A primeira história, “O caçador de crocodilos”, segue a fórmula favorita de Don Rosa, que é a de aventuras de exploração e caça ao tesouro. A trama contém várias referências às histórias antigas de Barks, incluindo o incrível zoológico do Tio Patinhas mostrado na edição Em Busca do Unicórnio, da coleção O Pato Donald por Carl Barks, publicada pela mesma editora. Na trama, baseada em uma ilustração de capa feita por Barks, Donald e os sobrinhos partem em uma aventura no Egito para encontrar um raríssimo crocodilo. Em seguida, temos Fortuna nas rochas, uma história curta em que Don Rosa usa seu conhecimento sobre geologia adquirido na faculdade para fazer piadas e trocadilhos com pedras (que se perdem na tradução). Mas a terceira história é a que, de longe, chama mais a atenção!
Volta à Quadradópolis é a primeira continuação direta de uma obra de Barks, dando sequência à história Perdido nos Andes (também publicada na outra coleção). Vale notar o cuidado da tradução em manter os mesmos termos usados na coleção Carl Barks, incluindo a música que Donald havia ensinado aos nativos de Quadradópolis (corrigindo um equívoco ocorrido na última republicação das duas histórias, em Disney Big nº 05). A família Pato retorna aos Andes – dessa vez acompanhados de seu rico tio – para devolver as galinhas quadradas ao seu habitat natural, mas são perseguidos pelo Pão-Duro Mac Mônei, mais uma vez brilhantemente usado como vilão da história.

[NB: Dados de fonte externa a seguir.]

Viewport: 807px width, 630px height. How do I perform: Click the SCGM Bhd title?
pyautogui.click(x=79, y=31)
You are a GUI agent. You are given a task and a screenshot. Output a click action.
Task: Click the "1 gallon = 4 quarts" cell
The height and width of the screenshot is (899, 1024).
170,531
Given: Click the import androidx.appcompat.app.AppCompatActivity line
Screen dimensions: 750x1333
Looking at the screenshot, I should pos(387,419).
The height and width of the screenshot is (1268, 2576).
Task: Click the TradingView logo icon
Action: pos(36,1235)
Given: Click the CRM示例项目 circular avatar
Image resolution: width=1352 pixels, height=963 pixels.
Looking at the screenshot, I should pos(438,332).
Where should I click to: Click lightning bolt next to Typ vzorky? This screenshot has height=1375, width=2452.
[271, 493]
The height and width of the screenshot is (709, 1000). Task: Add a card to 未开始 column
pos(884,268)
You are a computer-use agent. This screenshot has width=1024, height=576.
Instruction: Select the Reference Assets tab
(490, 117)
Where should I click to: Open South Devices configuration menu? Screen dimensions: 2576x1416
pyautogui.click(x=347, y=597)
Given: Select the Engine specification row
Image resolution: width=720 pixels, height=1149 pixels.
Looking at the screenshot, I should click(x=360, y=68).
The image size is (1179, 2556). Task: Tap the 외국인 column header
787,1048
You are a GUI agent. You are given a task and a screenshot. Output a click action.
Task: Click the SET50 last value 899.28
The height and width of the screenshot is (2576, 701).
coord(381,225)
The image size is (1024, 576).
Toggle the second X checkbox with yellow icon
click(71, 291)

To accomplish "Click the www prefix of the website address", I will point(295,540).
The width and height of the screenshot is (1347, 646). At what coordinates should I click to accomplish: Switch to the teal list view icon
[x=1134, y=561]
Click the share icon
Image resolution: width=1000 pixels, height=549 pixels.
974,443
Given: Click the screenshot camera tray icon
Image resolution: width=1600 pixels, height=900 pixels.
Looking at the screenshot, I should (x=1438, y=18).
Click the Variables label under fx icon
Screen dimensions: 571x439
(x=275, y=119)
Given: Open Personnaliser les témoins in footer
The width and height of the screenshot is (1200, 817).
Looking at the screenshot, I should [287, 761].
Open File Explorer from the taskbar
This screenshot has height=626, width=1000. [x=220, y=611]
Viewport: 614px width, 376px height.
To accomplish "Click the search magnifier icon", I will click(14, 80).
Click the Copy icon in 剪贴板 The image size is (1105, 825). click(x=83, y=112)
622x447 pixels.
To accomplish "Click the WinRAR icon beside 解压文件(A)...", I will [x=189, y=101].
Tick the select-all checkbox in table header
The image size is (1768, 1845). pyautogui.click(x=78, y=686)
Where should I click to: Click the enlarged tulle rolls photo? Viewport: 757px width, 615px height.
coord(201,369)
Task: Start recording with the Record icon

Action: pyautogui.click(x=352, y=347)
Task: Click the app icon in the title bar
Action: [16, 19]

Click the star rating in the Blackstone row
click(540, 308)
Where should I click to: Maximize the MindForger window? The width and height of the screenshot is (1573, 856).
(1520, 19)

É interessante a forma como Don Rosa representa o impacto cultural que pode ser gerado quando uma inóspita tribo é visitada por membros do chamado “mundo civilizado”, e o quanto de aculturação pode resultar do processo.
Entre as outras histórias do volume (algumas curtas, centradas em uma piada), vale destacar mais quatro: Um pato vendo estrelas, Sua majestade Patinhas, Viagem no tempo e Ratos, sigam-me!, cada uma por um motivo diferente e igualmente interessante.
Um pato vendo estrelas nunca foi finalizada, e é apresentada em sua forma de roteiro, com os esboços do próprio Don Rosa. Trata-se de uma peça publicitária, onde Donald e os Sobrinhos visitam o parque Disney-MGM. É a única história de Don Rosa em que Mickey aparece, aqui como uma celebridade dos cinemas (o universo do camundongo não existe nas histórias de Rosa). A história foi engavetada na época e é apresentada de forma crua, possibilitando ao leitor entender como o autor trabalha seus roteiros.
Sua majestade, Patinhas mostra um pouco do passado de Patópolis quando o Tio Patinhas resolve transformar o Morro Matamotor, onde reside sua Caixa-Forte, em um país independente. A história lida com questões de imigração e impostos, e embora sua premissa seja ingênua à princípio, vemos várias camadas de assuntos sérios e relevantes sobre economia, geopolítica e sociedade, disfarçados de piadas infantis. Alguns elementos dessa história seriam reapresentados mais tarde na épica Saga do Tio Patinhas.
Viagem no tempo é uma história bobinha de quatro páginas que merece atenção por algumas curiosidades. Primeiro: não foi desenhada por Barks, o que nos salta logo de cara. Segundo: carrega a marca DuckTales, e apresenta os personagens de uma forma muito diferente do que Don Rosa estabeleceu em suas publicações. Em várias entrevistas e em matérias autobiográficas, Rosa afirma que apenas escreve histórias que possam ser uma continuidade do que Barks fez, recusando a desenhar personagens como o Peninha, por exemplo, que não foi criado pelo Homem dos Patos. Pois bem: nesta história ele escreve para nada menos do que TRÊS personagens criados para a série de TV! O mordomo Leopoldo, o garoto pré-histórico Bubba e o atrapalhado Capitão Bóing, além da Mansão Patinhas abrigar os sobrinhos como estabelecido na série. Aparentemente, Don Rosa é um homem de plenas convicções artísticas apenas quando não precisa de dinheiro…
Em Ratos, sigam-me!, vemos algo singular: o autor se apropria de um antigo roteiro não finalizado de Carl Barks e desenvolve sua trama, baseada no clássico O flautista de Hamelin. Assim, essa é a única história feita, de certa forma, em conjunto pelos dois grandes artistas!
Tio Patinhas e Pato Donald: “Volta a Quadradópolis” é um daqueles volumes cheios de gratas surpresas e curiosidades, que remonta a uma fase um tanto conturbada na carreira do autor e mesmo assim prende nossa atenção, tanto pelas ótimas histórias quanto pelas curiosidades de bastidores.